Pictured is a miso-glazed pan-roasted smoked Chilean sea bass dish at
China Live restaurant. (AP Photo/Jeff Chiu)

Pictured are dumplings served at the Empress by Boon restaurant in
San Francisco. (AP Photo/Jeff Chiu)
From The Asian Reporter, V36, #3 (March 2, 2026), page 8.
Chinese American restaurants question why Chinese
cuisine can’t get the chef’s table treatment
By Terry Tang
The Associated Press
SAN FRANCISCO — Taiwan-born chef George Chen, whose family immigrated
to Los Angeles in 1967, remembers vividly how his school lunch of
braised pork and Chinese sauerkraut between two pieces of bread was
looked at by his classmates.
"‘Oh, god, what are you eating? That’s gross,’" Chen recalled during
a recent busy lunch hour at his San Francisco restaurant and bar, China
Live, on the edge of the nation’s oldest Chinatown. "And now everybody
wants the braised pork and Chinese sauerkraut. Hopefully, perception of
Chinese (food) has now come a long ways."
The immigrant kid who felt like he had to hide his food has built a
reputation for serving Chinese fine dining in the Bay Area. At China
Live, Chen is like a circus ringmaster overseeing a dumpling-making
station, a stone oven roasting Peking ducks, a noodle station, and a
dessert station churning sesame soft serve.
With all this, he hopes to one day revive his upstairs restaurant,
Eight Tables, where course-by-course dinners ranged from $88 to $188. In
addition, he and his wife Cindy Wong-Chen are getting ready to launch a
similar concept, Asia Live, in Santa Clara.

* DATA ROWS
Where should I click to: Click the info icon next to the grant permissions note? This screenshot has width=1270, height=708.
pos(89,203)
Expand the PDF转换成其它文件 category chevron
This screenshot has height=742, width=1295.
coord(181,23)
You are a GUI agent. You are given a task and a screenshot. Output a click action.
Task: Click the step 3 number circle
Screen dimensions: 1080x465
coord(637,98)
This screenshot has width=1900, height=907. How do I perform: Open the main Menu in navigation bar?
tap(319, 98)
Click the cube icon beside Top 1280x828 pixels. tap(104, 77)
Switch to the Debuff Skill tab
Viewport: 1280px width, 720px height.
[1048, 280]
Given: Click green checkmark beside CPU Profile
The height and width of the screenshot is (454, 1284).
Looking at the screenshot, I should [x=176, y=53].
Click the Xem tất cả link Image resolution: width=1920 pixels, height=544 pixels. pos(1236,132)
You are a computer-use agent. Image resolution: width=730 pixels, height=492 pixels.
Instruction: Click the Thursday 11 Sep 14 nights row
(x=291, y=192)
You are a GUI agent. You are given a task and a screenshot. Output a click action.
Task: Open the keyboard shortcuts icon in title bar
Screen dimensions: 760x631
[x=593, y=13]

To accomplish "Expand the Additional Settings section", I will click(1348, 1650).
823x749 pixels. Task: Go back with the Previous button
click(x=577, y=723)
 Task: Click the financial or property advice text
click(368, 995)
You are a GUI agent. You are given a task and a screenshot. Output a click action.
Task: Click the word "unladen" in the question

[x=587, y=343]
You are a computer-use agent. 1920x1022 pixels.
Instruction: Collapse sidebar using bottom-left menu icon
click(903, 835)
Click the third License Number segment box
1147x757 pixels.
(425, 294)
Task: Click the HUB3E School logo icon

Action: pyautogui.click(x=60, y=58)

* EXERCISE SET
[1] According to the article on Chinese American restaurants, in what year did George Chen's family immigrate to Los Angeles?
[2] Carry on the article about Chinese American restaurants and the chef's table treatment from where it stops.

* EXPECTED RESPONSES
[1] 1967

[2]
The Chens aren’t the only ones elevating Chinese cuisine. They’re
within walking distance of the equally established Empress by Boon,
Mister Jiu’s, and the newer Four Kings.
Upscale Chinese American restaurants, from San Francisco to New York
City, have sprung up in recent years, garnering buzz with their refined
tasting menus that soar far beyond Chinese takeout-food staples. Many
put special spins on traditional Lunar New Year dishes for the Year of
the Fire Horse. Doing creative deconstructions of Chinese foods is part
of their culinary hallmark, as many chefs are hungry to showcase their
own culture.
But in an industry where diners rarely question high prices of French
haute cuisine or Japanese omakase, Chinese restaurateurs often contend
with resistance in getting customers to pay fine-dining tabs. Still,
these owners and chefs insist their food, labor, and cooking techniques
are just as worthy.
"Why shouldn’t I?" says Chen about his prices. "Just because we’re in
Chinatown? Or just because people’s perception of Chinese food is that
it’s only good if it’s cheap? It’s not true."
Being a Chinese chef who gets to cook Chinese
Since husband and wife Bolun and Linette Yao opened Yingtao, named
for Bolun’s grandmother, in New York’s Hell’s Kitchen in 2023, they have
been up-front about their mission: "contemporary" Chinese food as an
elegant dining concept. Their Michelin-starred restaurant offers a $150
chef’s tasting menu.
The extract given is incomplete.